Table 2. Comparison of subgroups of patients with small fiber neuropathy.

	Non-length dependent	Distal	p*
IGT, impaired glucose tolerance; ns, non-significant; SD, standard deviation. *Fisher's exact test, unless otherwise indicated. †Student's t-test.
No of patients	11	33
Males/females	2/9	7/26	ns
Age at observation, mean ± SD, year	53.5 ± 12.2	66.0 ± 11.3	0.003†
Age at onset, mean ± SD, year	50.7 ± 12.9	63.3 ± 11.9	0.005†
Disease duration, mean ± SD, year	2.9 ± 4.5	2.6 ± 2.8	ns†
Symptoms
Pain/dysesthesia	7/4	18/15	ns
Descriptors
Burning	8	23	ns
Itchy	4	1	0.010
Pricking	1	9	ns
Other: cold-icy/tender-aching/tight	2/3/1	5/1/4	ns
Reported touch allodynia	8	9	0.012
Restless legs syndrome	4	14
Causes
Idiopathic	5	8	ns
Impaired glucose metabolism (diabetes type 2/IGT)	1 (0/1)	16 (10/6)	0.031
Sjögren's syndrome	2	1	ns
Hepatitis C virus infection	1	2	ns
Rheumatoid arthritis	1	1	ns
Crohn's disease	1	1	ns
Mixed cryoglobulinaemia	0	2	ns
Other (alcohol/drugs)	0	2 (1/1)	ns

Discussion

The entity of non-length dependent SFN has been described in a recent multi-center retrospective study (Gorson et al., 2008) and previously (Holland et al., 1998; Periquet et al., 1999; Mori et al., 2003, 2005; Moghekar et al., 2004; Brannagan et al., 2005; Chai et al., 2005; Oki et al., 2007). It is likely that non-length dependent SFN is under recognized in the general population, as a consequence of its unusual presentation, sometimes reminiscent of somatoform disorders. The frequency of non-length dependent SFN in our polyneuropathy population, approaching 5%, is clearly influenced by a referral bias of diagnostically puzzling cases but it may reflect the recurrence of this problem in selected neuropathy series. Although the diagnosis of SFN was based upon clinical criteria, the clinical diagnosis was validated by skin biopsy findings in the majority of non-length dependent SFN patients.

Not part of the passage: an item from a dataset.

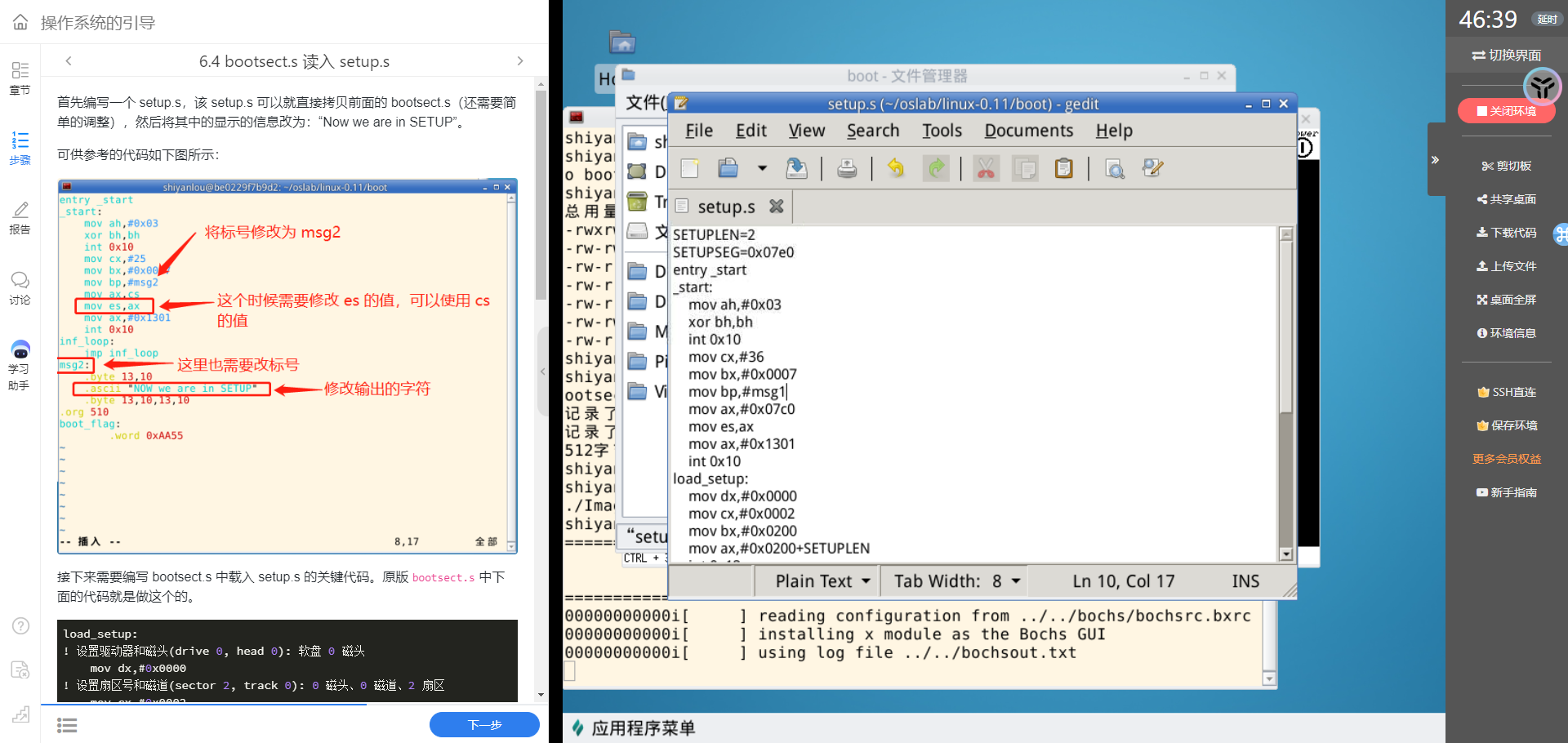Save setup.s with the Save icon
The height and width of the screenshot is (743, 1568).
(797, 168)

The main scope of our study was to evaluate the general features of non-length dependent SFN, with regard to possible disease associations, in comparison with distal SFN. Within the limits of this series, we confirmed a predominance of auto-immune or undetermined causes, as previously noted by others (Holland et al., 1998; Mori et al., 2003; Gorson et al., 2008). A high frequency (24%) of patients with impaired glucose metabolism was reported by Gorson et al.(2008), but this was less common in our patients, whereas it was common in the distal form of SFN. The series of Gorson et al. was composed of selected patients from different centers, referred for undiagnosed non-length dependent neuropathy, whereas we evaluated consecutive patients. It is also possible that the prevalence and impact of impaired glucose metabolism varies depending on different geographical areas and/or populations, as previously suggested for distal diabetic neuropathy (Gemignani, 2008; Nebuchennykh et al., 2008).

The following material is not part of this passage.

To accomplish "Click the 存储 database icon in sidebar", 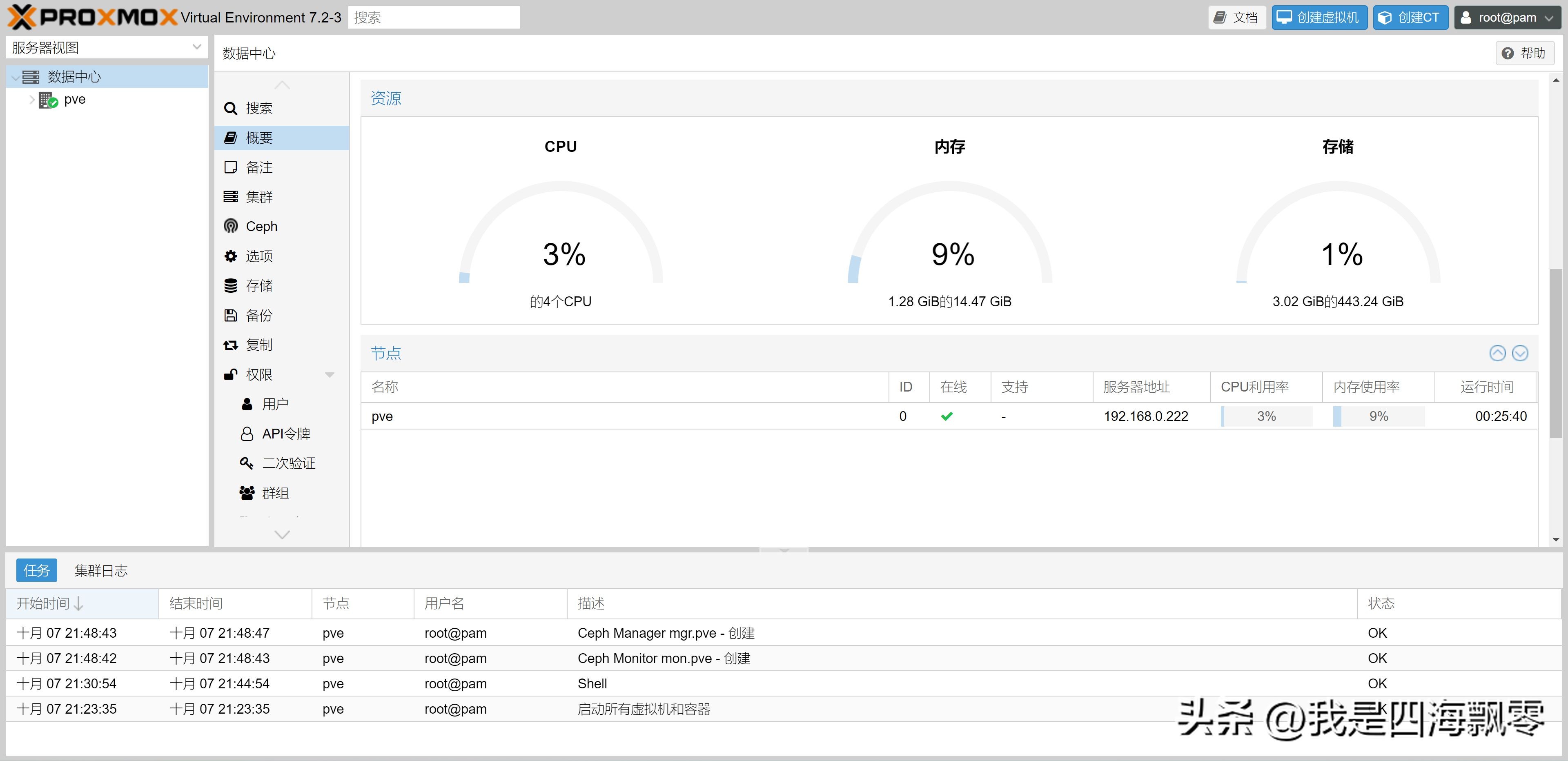I will click(x=230, y=285).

The peculiar pattern of non-length dependent distribution is suggestive of a ganglionopathy with selective involvement of the small DRG neurons (Brannagan et al., 2005; Gorson et al., 2008; Koike and Sobue, 2008), however, this requires pathologic confirmation. Our data showed significant differences in clinical manifestations, range of age, and disease associations between distal SFN and non-length dependent SFN. Patients with non-length dependent SFN complained more often of allodynic symptoms, which are ascribed to central sensitization induced by ongoing afferent inputs (Baron, 2006). Assuming that the pathology of non-length dependent SFN is actually localized to DRG, it may be that sensitization in the dorsal horns is more efficiently elicited by abnormal inputs originating in the DRG, rather than in distal nerves. Indeed, allodynia is far more frequent in postherpetic neuralgia, a ganglionopathy in distal polyneuropathy, such as diabetic neuropathy (Baron et al., 2009).

Most patients reported benefit with symptomatic treatment. In the series of Gorson et al. (2008) only 13 of 23 patients had symptomatic improvement, but two patients responded to immune therapies. Controlled clinical trials are needed in this specific neuropathic pain syndrome.